Supplied records:
-*-

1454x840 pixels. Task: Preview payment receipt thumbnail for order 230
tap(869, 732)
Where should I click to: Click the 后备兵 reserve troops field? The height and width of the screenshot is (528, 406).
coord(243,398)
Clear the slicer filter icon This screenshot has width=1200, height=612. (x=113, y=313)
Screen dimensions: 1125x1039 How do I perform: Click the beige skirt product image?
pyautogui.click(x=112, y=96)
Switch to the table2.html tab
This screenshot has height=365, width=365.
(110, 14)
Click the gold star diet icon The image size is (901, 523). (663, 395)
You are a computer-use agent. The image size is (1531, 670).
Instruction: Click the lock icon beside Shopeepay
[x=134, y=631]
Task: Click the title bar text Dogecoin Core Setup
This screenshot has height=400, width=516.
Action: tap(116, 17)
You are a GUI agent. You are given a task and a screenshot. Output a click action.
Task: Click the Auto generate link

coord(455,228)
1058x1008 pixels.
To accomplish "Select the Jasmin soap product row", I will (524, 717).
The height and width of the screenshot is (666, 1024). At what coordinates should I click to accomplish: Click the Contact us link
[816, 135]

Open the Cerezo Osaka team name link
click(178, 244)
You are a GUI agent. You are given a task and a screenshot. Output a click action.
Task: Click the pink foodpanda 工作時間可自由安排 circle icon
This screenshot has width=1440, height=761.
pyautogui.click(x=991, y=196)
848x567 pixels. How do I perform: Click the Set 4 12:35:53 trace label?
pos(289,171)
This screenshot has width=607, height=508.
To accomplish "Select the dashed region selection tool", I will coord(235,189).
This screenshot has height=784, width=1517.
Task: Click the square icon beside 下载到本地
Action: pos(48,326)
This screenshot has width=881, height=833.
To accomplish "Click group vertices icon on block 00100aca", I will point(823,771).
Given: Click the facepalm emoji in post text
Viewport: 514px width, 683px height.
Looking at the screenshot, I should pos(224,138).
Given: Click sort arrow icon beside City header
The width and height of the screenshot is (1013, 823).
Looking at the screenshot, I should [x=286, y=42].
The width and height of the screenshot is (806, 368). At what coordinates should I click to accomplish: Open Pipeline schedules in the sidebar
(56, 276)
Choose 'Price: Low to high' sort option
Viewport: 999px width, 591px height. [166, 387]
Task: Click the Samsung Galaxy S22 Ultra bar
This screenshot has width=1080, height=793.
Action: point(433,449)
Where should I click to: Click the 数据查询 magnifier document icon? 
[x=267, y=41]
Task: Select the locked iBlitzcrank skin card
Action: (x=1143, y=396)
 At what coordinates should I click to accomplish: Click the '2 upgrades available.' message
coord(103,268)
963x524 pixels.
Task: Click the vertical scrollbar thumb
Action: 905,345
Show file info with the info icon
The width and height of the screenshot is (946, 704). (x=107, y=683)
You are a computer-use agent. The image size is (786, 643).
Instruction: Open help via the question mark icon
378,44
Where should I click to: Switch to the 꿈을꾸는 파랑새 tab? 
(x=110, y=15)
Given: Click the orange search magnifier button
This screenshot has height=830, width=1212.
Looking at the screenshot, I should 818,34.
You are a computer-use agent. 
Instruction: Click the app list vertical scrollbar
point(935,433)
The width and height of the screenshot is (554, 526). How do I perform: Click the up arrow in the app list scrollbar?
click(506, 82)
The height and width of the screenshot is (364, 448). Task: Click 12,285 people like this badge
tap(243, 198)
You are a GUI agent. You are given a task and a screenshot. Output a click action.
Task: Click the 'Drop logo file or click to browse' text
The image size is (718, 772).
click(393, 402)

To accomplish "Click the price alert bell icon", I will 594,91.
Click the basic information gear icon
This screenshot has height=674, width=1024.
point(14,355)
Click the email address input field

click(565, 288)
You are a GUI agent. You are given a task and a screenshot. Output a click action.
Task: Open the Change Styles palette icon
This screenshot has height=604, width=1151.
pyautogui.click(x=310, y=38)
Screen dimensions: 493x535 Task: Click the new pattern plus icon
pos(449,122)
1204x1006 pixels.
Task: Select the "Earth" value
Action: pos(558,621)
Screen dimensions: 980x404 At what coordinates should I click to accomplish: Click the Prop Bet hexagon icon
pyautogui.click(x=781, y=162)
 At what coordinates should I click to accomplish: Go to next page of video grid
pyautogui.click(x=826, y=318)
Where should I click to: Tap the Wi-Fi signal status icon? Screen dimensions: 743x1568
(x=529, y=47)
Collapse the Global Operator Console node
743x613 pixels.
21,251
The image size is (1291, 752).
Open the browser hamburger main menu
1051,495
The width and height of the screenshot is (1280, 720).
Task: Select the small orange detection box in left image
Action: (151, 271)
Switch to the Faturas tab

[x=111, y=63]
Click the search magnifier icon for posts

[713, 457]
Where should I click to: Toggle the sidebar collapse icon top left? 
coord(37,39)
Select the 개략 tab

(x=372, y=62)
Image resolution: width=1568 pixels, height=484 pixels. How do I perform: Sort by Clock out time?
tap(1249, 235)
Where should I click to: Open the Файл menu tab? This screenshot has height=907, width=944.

-*-

Exercise requirements:
From the first line to the last, repeat the records exactly.

Solution to this problem:
1454x840 pixels. Task: Preview payment receipt thumbnail for order 230
tap(869, 732)
Where should I click to: Click the 后备兵 reserve troops field? The height and width of the screenshot is (528, 406).
coord(243,398)
Clear the slicer filter icon This screenshot has width=1200, height=612. (x=113, y=313)
Screen dimensions: 1125x1039 How do I perform: Click the beige skirt product image?
pyautogui.click(x=112, y=96)
Switch to the table2.html tab
This screenshot has height=365, width=365.
(110, 14)
Click the gold star diet icon The image size is (901, 523). (663, 395)
You are a computer-use agent. The image size is (1531, 670).
Instruction: Click the lock icon beside Shopeepay
[x=134, y=631]
Task: Click the title bar text Dogecoin Core Setup
This screenshot has height=400, width=516.
Action: tap(116, 17)
You are a GUI agent. You are given a task and a screenshot. Output a click action.
Task: Click the Auto generate link

coord(455,228)
1058x1008 pixels.
To accomplish "Select the Jasmin soap product row", I will (524, 717).
The height and width of the screenshot is (666, 1024). At what coordinates should I click to accomplish: Click the Contact us link
[816, 135]

Open the Cerezo Osaka team name link
click(178, 244)
You are a GUI agent. You are given a task and a screenshot. Output a click action.
Task: Click the pink foodpanda 工作時間可自由安排 circle icon
This screenshot has width=1440, height=761.
pyautogui.click(x=991, y=196)
848x567 pixels. How do I perform: Click the Set 4 12:35:53 trace label?
pos(289,171)
This screenshot has width=607, height=508.
To accomplish "Select the dashed region selection tool", I will coord(235,189).
This screenshot has height=784, width=1517.
Task: Click the square icon beside 下载到本地
Action: pos(48,326)
This screenshot has width=881, height=833.
To accomplish "Click group vertices icon on block 00100aca", I will point(823,771).
Given: Click the facepalm emoji in post text
Viewport: 514px width, 683px height.
Looking at the screenshot, I should pos(224,138).
Given: Click sort arrow icon beside City header
The width and height of the screenshot is (1013, 823).
Looking at the screenshot, I should [x=286, y=42].
The width and height of the screenshot is (806, 368). At what coordinates should I click to accomplish: Open Pipeline schedules in the sidebar
(56, 276)
Choose 'Price: Low to high' sort option
Viewport: 999px width, 591px height. [166, 387]
Task: Click the Samsung Galaxy S22 Ultra bar
This screenshot has width=1080, height=793.
Action: point(433,449)
Where should I click to: Click the 数据查询 magnifier document icon? 
[x=267, y=41]
Task: Select the locked iBlitzcrank skin card
Action: (x=1143, y=396)
 At what coordinates should I click to accomplish: Click the '2 upgrades available.' message
coord(103,268)
963x524 pixels.
Task: Click the vertical scrollbar thumb
Action: 905,345
Show file info with the info icon
The width and height of the screenshot is (946, 704). (x=107, y=683)
You are a computer-use agent. The image size is (786, 643).
Instruction: Open help via the question mark icon
378,44
Where should I click to: Switch to the 꿈을꾸는 파랑새 tab? 
(x=110, y=15)
Given: Click the orange search magnifier button
This screenshot has height=830, width=1212.
Looking at the screenshot, I should 818,34.
You are a computer-use agent. 
Instruction: Click the app list vertical scrollbar
point(935,433)
The width and height of the screenshot is (554, 526). How do I perform: Click the up arrow in the app list scrollbar?
click(506, 82)
The height and width of the screenshot is (364, 448). Task: Click 12,285 people like this badge
tap(243, 198)
You are a GUI agent. You are given a task and a screenshot. Output a click action.
Task: Click the 'Drop logo file or click to browse' text
The image size is (718, 772).
click(393, 402)

To accomplish "Click the price alert bell icon", I will 594,91.
Click the basic information gear icon
This screenshot has height=674, width=1024.
point(14,355)
Click the email address input field

click(565, 288)
You are a GUI agent. You are given a task and a screenshot. Output a click action.
Task: Open the Change Styles palette icon
This screenshot has height=604, width=1151.
pyautogui.click(x=310, y=38)
Screen dimensions: 493x535 Task: Click the new pattern plus icon
pos(449,122)
1204x1006 pixels.
Task: Select the "Earth" value
Action: pos(558,621)
Screen dimensions: 980x404 At what coordinates should I click to accomplish: Click the Prop Bet hexagon icon
pyautogui.click(x=781, y=162)
 At what coordinates should I click to accomplish: Go to next page of video grid
pyautogui.click(x=826, y=318)
Where should I click to: Tap the Wi-Fi signal status icon? Screen dimensions: 743x1568
(x=529, y=47)
Collapse the Global Operator Console node
743x613 pixels.
21,251
The image size is (1291, 752).
Open the browser hamburger main menu
1051,495
The width and height of the screenshot is (1280, 720).
Task: Select the small orange detection box in left image
Action: (151, 271)
Switch to the Faturas tab

[x=111, y=63]
Click the search magnifier icon for posts

[713, 457]
Where should I click to: Toggle the sidebar collapse icon top left? 
coord(37,39)
Select the 개략 tab

(x=372, y=62)
Image resolution: width=1568 pixels, height=484 pixels. How do I perform: Sort by Clock out time?
tap(1249, 235)
Where should I click to: Open the Файл menu tab? This screenshot has height=907, width=944.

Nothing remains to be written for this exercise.